Pickle Passport: Japanese Tsukemono






Every Sunday night, when Ned and I keep Monday morning at bay with a True Blood drinking game (i.e., when Vampire Bill yells, "SOOKIE!" we sip Hendrick’s martinis), I have to stop myself from yelling: SOOKIEMONO!

What I mean to say is I have tsukemono on my mind, or literally, pickled things, in Japanese.

I wouldn’t be so bold as to tackle the behemoth subject of tsukemono in one blog entry, but I have to at least introduce you to this magical, technicolor world we experienced in Japan.

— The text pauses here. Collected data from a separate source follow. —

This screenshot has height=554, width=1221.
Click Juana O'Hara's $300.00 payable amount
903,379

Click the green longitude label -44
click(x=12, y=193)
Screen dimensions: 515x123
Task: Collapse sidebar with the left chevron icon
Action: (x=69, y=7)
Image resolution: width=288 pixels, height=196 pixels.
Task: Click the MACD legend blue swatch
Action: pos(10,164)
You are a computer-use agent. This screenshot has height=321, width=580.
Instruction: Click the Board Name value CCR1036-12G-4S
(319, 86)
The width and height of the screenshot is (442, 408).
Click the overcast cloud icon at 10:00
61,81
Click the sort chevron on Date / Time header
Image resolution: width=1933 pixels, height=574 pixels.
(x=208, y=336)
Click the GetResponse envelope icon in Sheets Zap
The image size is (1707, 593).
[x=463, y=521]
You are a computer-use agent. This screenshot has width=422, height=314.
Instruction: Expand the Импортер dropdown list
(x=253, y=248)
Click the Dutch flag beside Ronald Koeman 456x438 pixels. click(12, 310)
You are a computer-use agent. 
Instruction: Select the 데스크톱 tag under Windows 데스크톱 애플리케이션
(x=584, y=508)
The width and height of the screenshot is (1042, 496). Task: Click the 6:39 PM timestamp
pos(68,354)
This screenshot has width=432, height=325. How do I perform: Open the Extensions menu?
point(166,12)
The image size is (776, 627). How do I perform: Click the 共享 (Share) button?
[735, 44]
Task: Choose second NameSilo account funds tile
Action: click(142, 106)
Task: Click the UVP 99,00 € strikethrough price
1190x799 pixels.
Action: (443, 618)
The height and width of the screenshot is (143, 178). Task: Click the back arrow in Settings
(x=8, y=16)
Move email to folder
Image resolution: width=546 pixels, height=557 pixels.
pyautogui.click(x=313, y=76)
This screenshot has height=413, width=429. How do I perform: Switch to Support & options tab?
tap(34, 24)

There are nearly 4,000 varieties of tsukemono and a reported 100 different techniques to make them. Their recorded history dates as far back as 1,500 years ago in the Japanese Alps; all this to say, we have a lot to cover today. Arigatou gozaimasu in advance for reading.

During our three weeks in Japan last summer, we ate tsukemono with every meal, including a traditional breakfast of broiled mackerel, rice with raw egg, and miso soup. In keeping with the other mind-blowing foods we ate (low to high, from street yakitori to ryokan kaiseki), tsukemono were a revelation as tantalizing on the plate as they were on the palate.

The New York Food Museum—host of the annual International Pickle Day and home to a dedicated “pickle wing—“ offers this expert synopsis of fascinating methods (including the use of rice mold and miso paste):

Shiozuke
Shiozuke, or salt pickles, vegetables are salted in an earthenware jar and pressed with a heavy stone for several hours to several days. Today's modern Japanese kitchens use a tsukemonoki or "pickle press."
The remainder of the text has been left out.